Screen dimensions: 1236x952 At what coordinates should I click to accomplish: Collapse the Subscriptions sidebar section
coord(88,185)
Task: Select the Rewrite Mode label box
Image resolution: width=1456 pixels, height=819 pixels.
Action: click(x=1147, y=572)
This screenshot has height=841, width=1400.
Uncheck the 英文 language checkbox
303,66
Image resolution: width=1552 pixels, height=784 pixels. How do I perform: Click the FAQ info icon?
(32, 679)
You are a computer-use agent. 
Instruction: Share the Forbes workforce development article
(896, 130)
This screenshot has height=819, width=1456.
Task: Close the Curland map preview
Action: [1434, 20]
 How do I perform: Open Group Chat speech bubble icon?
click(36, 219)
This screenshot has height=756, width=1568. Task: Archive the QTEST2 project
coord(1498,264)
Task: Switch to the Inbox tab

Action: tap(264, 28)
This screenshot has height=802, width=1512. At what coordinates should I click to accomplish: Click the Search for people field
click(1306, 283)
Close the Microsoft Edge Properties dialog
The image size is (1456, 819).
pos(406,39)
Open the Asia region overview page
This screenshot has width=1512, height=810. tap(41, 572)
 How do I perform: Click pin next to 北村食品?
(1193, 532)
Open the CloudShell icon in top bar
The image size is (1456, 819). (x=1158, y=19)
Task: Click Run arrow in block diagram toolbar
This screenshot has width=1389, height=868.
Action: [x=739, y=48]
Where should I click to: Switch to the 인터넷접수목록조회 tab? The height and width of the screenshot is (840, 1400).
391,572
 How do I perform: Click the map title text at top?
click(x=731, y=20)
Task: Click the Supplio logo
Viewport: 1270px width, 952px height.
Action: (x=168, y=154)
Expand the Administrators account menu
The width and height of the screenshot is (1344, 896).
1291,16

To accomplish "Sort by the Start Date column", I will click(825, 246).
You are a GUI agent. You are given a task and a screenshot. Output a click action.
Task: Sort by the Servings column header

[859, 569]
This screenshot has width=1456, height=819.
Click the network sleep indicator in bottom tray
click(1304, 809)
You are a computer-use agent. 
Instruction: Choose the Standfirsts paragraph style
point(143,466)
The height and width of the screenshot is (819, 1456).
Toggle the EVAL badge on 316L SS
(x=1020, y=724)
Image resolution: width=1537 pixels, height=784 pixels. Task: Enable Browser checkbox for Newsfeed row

# # # # #

» **Problem statement**
Starting at the line that contains "Toggle the EVAL badge on 316L SS", retype each line through the end of the listing above and nothing else.

» **Result of this exercise**
Toggle the EVAL badge on 316L SS
(x=1020, y=724)
Image resolution: width=1537 pixels, height=784 pixels. Task: Enable Browser checkbox for Newsfeed row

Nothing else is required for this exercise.